Die Angst greift um sich. Angesichts crashender Banken, wertlos gewordener Anlagen und fallender Aktien sind viele Menschen verunsichert, ob sie das Lebensnetz noch weiter trägt. Doch diese Zeit, in der die gesellschaftlichen Pfeiler zu wanken beginnen, kann auch eine Chance sein – wo die Wirtschaft kriselt, kann der Mensch wachsen. Wirtschaftskrise als Chance.

Panikkäufe und -verkäufe, die Börsen spielen verrückt, Kurse purzeln, Märkte brechen ein, die Nachfrage sinkt rapide…. Was da geschieht in der Welt der Wirtschaft und der Finanzen, ist lange befürchtet und von vielen vorhergesagt worden. Aber es waren Rufer in der Wüste, denn die Masse hoffte: Vielleicht geht’s ja doch noch mal gut. Kaum einer wollte sich raushalten aus dem Casinospiel an den Börsen, wo mit geliehenem Geld bei hohem Risiko horrende Gewinne eingefahren wurden. Über Renditen unter 30 Prozent haben sie gelacht, die Herren Groß-Banker. Heute suchen sie wieder das solidere Geschäft mit dem ‚kleinen Sparer‘. Natürlich haben die Medien wie die Menschen schnell ihre Schuldigen ausgemacht, klagen wütend an und fordern Konsequenzen. Hier zeigt sich, dass sich bei und in uns noch nichts geändert hat. Es ist genau diese Haltung der Verurteilung, die uns ‚hier unten‘ zu den Machtlosen gegenüber denen ‚da oben‘ erklärt. Sie gibt die eigene Verantwortung ab und schafft damit die Voraussetzung für weitere Erfahrungen der Ohnmacht und Hilflosigkeit, der Enttäuschung, der Ausbeutung, des Betrugs und des Mangels.

An die eigene Nase fassen

Haben nicht die ganz normalen Bürger das Zockerspiel und das Leben auf Pump mitgemacht all die Jahre? Wenn Sie ein Bekannter fragen würde, ob Sie ihm 1000 Euro leihen könnten, wenn er Ihnen in einiger Zeit 1300 Euro dafür zurückgeben würde, weil vor kurzem ein neues Casino in der Stadt aufgemacht hätte, dann würden Sie Ihm vermutlich einen Vogel zeigen. Wenn aber der Bankberater den gleichen Deal unter anderem Namen vorschlägt, dann siegt die Gier. Geldgier und Schnäppchenmentalität oben wie unten.

## SCHRIFTLICHE AUFGABEN
1) Wie lautet der Text zur Wirtschaftskrise von „An die eigene“ bis hinunter zu „oben wie unten.“, wenn man „Bankberater“ gegen „Anlageberater“ tauscht?
2) Kannst du den Text über die Wirtschaftskrise als Chance nach seinem letzten Satz weiterführen?

## GEGEBENE INFORMATIONEN
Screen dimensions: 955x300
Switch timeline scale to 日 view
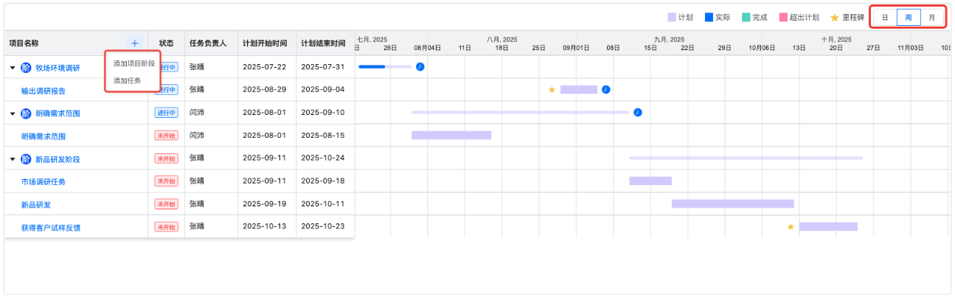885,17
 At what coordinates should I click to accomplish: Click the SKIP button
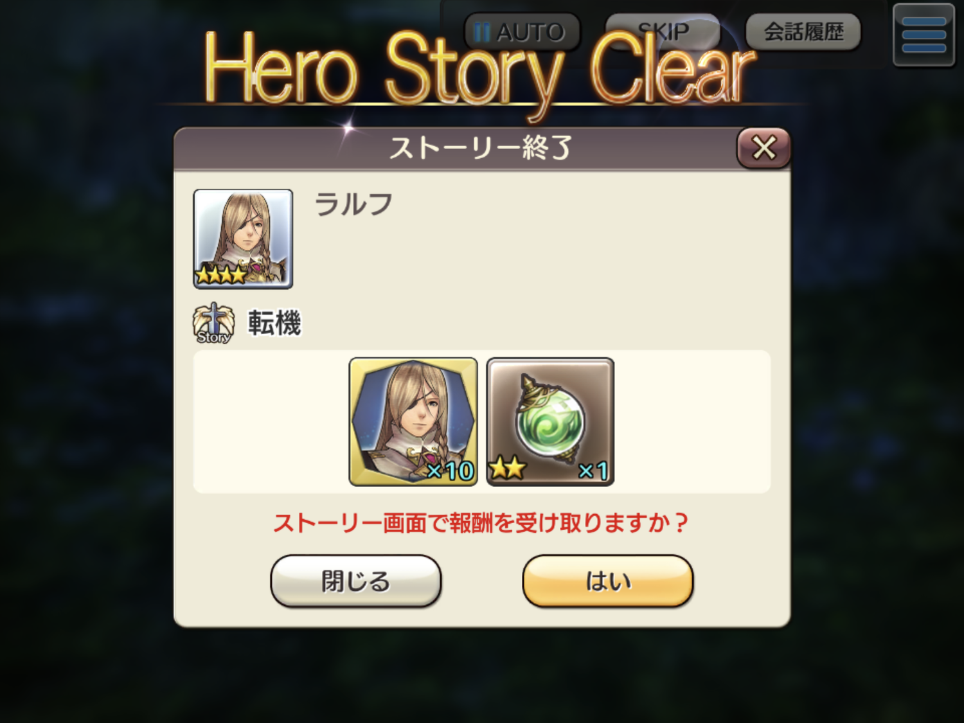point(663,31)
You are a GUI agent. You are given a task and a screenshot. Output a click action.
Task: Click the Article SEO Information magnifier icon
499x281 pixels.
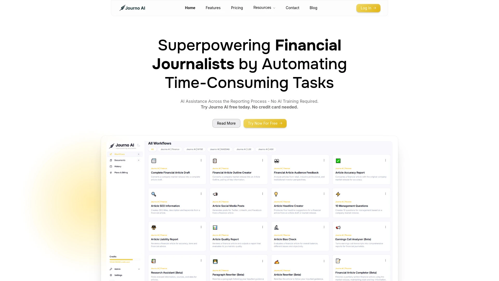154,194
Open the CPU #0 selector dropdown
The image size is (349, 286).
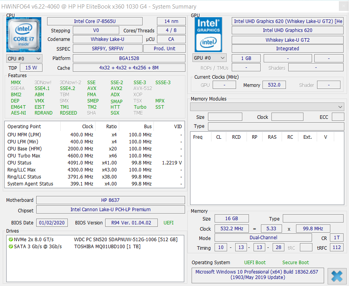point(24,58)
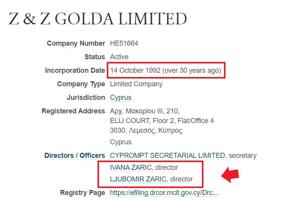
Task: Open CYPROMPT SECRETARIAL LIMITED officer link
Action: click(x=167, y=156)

## ERGEBNISSE JE AUFGABE
1)
An die eigene Nase fassen

Haben nicht die ganz normalen Bürger das Zockerspiel und das Leben auf Pump mitgemacht all die Jahre? Wenn Sie ein Bekannter fragen würde, ob Sie ihm 1000 Euro leihen könnten, wenn er Ihnen in einiger Zeit 1300 Euro dafür zurückgeben würde, weil vor kurzem ein neues Casino in der Stadt aufgemacht hätte, dann würden Sie Ihm vermutlich einen Vogel zeigen. Wenn aber der Anlageberater den gleichen Deal unter anderem Namen vorschlägt, dann siegt die Gier. Geldgier und Schnäppchenmentalität oben wie unten.

2)
Was Manager in Wirtschaft und Politik betrieben haben, passt perfekt zum Bewusstseinsstand der breiten Bevölkerung. Seit Jahrzehnten versucht der Normalmensch seinen materiellen Wohlstand zu mehren. Diese Haltung ist verständlich. Er muss jedoch auf diesem Weg scheitern, wenn er die Materie, das Haben-Wollen, ins Zentrum seines ganzen Seins und Bewusstseins stellt, wenn er das, was er hat, zu seinem Gott macht und zum Maßstab seines Selbstwertes nach dem Motto „Je mehr ich habe, desto mehr bin ich.“ Das zeigt, wie wenig er tief innen von sich selbst hält, wie gering seine Selbstwürde und seine Selbstwertschätzung ist. Wenn wir den Menschen verachten, der nichts hat, zeigt dies nur zu deutlich, dass wir uns selbst reduziert haben auf das Äußere: auf die schicken Klamotten, die coole Wohnung, das flotte Auto, den Urlaub auf Bali oder auf der Ayurveda-Beauty-Farm.

Nimm dem Menschen alles, was er hat, zieh ihn nackt aus und stell ihn vor den Spiegel – dann weiß er, wes Geistes Kind er ist und was er wirklich besitzt. Denn hier ist er nur mit sich selbst konfrontiert und mit sonst nichts. Genau dies bewirkt die Krise im Außen, die gerade begonnen hat. Sie zieht uns das unter den Füßen weg, von dem wir dachten, es wäre dauerhaft und stabil – und darin liegt ein großes Geschenk.

Mehr Bodenhaftung

Die Wirtschafts- und Finanzkrise ist ein Segen und wird – so hoffe ich – in vielen Menschen für mehr Klarheit, Bodenständigkeit und eine Ausrichtung auf dauerhaft stabile Werte sorgen (und das nicht nur bei der Anlage ihres Geldes). Sie kann und wird auch dafür sorgen, dass wir aufhören, unsere Verantwortung für unser Lebensglück abzugeben an ‚die da oben‘, und uns darauf besinnen, dass wir hier nicht als isolierte Einzelwesen herumlaufen, sondern als eine Gemeinschaft, in der jeder mit jedem vernetzt ist und jeder einen immensen Einfluss auf unsere gemeinsame Zukunft hat.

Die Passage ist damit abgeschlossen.